When running applications in a multiple processor environment, the applications need to be compiled into the executables that each processor will execute. Standard C and C++ compilers do not provide the required functionality for a multi-processor environment. One prior solution called VX Works from Wind River is an embedded operating system. In VX Works, certain attributes of the multi-processor system can be specified before compilation. These attributes include the number of processors and what tasks are being executed on which processors. Upon compilation, the operating system, boot code, and user application are all combined into a single executable. However, one problem is that VX Works only has limited functionality for a multi-processor system. Specifically, the linker, debugger, and system description framework do not support multi-processor systems. For example, when a debugger is attached to a chip running VX works, the state of multiple processors cannot be seen. After compilation, the multi-processor system needs to boot up from an inactive or reset state.

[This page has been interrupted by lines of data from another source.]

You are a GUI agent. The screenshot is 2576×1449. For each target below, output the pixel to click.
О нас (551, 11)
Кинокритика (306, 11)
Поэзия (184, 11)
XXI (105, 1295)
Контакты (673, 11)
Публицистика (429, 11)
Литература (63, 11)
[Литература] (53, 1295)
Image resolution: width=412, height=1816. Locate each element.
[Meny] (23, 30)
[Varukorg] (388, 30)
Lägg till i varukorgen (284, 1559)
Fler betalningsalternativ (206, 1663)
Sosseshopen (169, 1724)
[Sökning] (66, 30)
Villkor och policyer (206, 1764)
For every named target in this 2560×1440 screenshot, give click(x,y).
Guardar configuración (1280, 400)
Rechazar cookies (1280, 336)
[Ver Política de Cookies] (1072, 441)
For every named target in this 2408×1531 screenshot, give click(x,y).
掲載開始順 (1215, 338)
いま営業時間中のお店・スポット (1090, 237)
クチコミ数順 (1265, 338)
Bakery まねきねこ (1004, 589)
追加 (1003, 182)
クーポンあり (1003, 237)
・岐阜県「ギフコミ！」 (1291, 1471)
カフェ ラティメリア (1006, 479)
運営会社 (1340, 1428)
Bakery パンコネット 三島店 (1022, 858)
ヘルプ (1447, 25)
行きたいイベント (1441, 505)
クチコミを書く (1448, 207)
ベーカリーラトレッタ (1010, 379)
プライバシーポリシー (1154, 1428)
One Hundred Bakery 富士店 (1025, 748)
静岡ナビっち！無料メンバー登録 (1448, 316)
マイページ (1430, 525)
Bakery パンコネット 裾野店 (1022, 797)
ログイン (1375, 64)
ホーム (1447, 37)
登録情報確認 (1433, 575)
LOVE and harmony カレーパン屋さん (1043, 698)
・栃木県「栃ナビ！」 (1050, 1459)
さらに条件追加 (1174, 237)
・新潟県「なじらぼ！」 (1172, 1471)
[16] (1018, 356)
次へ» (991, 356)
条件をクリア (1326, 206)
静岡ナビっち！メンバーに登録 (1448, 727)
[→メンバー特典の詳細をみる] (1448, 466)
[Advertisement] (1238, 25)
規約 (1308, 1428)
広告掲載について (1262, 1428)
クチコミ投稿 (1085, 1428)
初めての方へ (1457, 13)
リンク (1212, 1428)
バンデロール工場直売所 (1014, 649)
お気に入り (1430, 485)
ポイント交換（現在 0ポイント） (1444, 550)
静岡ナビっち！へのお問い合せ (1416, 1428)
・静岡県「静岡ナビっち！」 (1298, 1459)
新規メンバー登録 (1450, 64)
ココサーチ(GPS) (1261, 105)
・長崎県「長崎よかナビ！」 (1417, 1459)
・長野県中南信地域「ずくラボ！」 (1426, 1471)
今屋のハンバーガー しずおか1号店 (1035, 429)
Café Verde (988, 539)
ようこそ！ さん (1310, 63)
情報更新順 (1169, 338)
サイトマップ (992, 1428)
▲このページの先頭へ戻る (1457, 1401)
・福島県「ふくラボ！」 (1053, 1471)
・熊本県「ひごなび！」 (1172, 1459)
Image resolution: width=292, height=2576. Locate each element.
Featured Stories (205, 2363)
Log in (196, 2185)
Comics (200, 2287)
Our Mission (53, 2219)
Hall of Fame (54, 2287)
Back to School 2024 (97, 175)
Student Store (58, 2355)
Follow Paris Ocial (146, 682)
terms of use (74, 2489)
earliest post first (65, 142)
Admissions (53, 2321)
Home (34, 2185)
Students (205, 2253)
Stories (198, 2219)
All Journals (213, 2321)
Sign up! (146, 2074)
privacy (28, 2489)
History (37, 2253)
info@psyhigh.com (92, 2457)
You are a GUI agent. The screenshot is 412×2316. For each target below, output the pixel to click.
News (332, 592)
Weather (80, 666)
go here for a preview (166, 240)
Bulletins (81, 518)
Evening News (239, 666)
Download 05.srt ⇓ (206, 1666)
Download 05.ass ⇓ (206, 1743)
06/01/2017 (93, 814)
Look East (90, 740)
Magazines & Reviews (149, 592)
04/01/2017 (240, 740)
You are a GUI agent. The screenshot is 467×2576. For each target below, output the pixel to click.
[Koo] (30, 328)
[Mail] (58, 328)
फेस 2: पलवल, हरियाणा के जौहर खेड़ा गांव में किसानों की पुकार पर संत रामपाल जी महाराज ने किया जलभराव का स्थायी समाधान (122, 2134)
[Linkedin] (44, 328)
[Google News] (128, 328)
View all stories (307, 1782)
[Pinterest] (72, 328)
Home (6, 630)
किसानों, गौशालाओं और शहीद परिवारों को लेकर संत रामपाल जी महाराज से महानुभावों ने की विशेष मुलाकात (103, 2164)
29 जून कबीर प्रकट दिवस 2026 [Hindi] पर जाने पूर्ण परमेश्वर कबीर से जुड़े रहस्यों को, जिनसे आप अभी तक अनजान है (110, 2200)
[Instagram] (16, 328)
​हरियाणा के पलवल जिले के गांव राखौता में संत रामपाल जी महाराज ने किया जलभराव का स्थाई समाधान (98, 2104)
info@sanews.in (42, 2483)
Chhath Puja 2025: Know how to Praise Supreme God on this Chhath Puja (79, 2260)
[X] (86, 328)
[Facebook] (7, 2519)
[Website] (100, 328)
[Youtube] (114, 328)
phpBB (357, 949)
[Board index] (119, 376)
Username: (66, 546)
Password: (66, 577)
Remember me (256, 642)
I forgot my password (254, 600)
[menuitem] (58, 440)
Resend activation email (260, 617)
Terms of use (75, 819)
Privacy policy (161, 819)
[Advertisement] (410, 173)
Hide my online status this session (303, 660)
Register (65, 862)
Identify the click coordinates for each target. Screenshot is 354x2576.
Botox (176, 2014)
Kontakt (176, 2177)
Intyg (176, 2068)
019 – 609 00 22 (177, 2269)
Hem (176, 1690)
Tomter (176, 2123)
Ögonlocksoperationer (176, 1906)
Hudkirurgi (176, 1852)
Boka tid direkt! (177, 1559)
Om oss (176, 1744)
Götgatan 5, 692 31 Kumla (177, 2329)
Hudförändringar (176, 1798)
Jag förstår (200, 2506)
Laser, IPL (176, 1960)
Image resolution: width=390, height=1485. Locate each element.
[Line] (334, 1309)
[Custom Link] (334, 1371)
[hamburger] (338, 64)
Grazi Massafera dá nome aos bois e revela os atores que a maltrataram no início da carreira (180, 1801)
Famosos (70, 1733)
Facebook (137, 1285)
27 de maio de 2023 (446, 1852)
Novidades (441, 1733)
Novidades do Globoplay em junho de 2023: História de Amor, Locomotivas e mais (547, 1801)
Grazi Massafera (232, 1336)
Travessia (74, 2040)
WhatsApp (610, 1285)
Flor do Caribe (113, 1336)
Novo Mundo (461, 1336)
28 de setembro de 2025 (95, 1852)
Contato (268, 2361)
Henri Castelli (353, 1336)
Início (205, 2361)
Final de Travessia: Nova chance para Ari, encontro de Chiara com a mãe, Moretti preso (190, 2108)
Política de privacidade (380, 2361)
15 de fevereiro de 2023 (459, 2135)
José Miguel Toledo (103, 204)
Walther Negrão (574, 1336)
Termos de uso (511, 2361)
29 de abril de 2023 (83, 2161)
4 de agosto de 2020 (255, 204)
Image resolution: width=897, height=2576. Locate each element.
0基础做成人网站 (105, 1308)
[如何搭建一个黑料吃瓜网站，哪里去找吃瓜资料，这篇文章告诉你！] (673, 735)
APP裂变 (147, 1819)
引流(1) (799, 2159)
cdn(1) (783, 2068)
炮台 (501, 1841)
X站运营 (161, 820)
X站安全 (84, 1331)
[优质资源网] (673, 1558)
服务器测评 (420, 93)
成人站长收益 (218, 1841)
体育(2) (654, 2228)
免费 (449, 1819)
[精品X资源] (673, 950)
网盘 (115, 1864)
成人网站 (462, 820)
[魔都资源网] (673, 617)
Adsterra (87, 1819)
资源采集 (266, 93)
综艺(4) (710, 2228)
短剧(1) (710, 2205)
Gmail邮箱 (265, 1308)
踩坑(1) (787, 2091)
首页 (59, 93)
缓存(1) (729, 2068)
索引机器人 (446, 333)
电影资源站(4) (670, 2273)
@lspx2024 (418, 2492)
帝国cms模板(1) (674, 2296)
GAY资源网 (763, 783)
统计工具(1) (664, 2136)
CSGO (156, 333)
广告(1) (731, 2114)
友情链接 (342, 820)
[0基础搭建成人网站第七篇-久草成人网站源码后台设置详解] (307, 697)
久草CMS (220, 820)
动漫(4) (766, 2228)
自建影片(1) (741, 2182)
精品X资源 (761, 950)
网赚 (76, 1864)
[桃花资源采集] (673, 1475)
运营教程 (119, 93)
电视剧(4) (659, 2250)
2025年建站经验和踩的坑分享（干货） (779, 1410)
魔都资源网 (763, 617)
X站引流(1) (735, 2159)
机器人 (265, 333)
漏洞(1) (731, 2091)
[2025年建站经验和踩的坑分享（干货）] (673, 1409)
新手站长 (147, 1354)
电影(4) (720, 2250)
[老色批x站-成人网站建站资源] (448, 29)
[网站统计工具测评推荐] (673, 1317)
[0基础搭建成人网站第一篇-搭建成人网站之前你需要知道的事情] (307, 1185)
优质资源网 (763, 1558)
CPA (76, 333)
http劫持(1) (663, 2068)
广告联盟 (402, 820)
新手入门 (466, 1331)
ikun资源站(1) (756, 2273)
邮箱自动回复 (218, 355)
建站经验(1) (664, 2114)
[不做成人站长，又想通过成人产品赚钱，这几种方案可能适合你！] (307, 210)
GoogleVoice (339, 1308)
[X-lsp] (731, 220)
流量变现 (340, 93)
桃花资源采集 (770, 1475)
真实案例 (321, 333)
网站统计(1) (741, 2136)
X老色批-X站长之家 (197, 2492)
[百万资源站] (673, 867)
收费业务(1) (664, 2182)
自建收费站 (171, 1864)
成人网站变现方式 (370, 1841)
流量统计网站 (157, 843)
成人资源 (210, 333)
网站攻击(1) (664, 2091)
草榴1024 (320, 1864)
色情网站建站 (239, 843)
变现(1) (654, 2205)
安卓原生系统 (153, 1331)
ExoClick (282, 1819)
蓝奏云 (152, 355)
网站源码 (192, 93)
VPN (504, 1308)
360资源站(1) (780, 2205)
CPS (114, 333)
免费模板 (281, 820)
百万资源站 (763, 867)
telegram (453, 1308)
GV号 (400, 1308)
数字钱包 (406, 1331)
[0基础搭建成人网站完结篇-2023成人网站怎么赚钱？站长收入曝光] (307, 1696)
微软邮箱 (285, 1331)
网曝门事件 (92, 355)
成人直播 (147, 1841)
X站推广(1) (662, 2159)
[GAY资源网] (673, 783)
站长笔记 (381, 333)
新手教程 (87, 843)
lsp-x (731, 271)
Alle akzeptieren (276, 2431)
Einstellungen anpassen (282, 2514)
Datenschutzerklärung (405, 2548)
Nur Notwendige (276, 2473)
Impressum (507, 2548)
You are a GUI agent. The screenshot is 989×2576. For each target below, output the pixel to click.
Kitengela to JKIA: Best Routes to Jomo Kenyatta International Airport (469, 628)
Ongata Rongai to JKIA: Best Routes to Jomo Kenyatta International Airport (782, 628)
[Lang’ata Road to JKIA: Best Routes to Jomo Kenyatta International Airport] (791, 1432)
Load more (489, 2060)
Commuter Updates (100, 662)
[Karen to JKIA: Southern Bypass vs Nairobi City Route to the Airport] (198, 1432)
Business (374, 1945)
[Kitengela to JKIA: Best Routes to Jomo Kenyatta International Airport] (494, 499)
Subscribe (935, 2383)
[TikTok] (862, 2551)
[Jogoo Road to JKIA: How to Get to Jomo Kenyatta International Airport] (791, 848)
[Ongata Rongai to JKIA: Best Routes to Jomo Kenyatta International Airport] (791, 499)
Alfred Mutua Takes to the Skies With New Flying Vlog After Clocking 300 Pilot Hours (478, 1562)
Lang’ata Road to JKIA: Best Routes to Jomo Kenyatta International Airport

In most multi-processor systems, each processor has a FLASH memory associated with the processor. For the boot process, the processor reads boot code from the FLASH memory and begins executing the boot code. The processor then configures itself based on the boot code. The processor then determines the processor number or identification and then detects neighboring processors. Once configured, the processor transmits a message to a root processor indicating that the processor has completed the booting process. One problem is that not all multi-processor systems have FLASH memory associated with the processor. Thus, there is no FLASH memory to store the boot code to begin the boot process.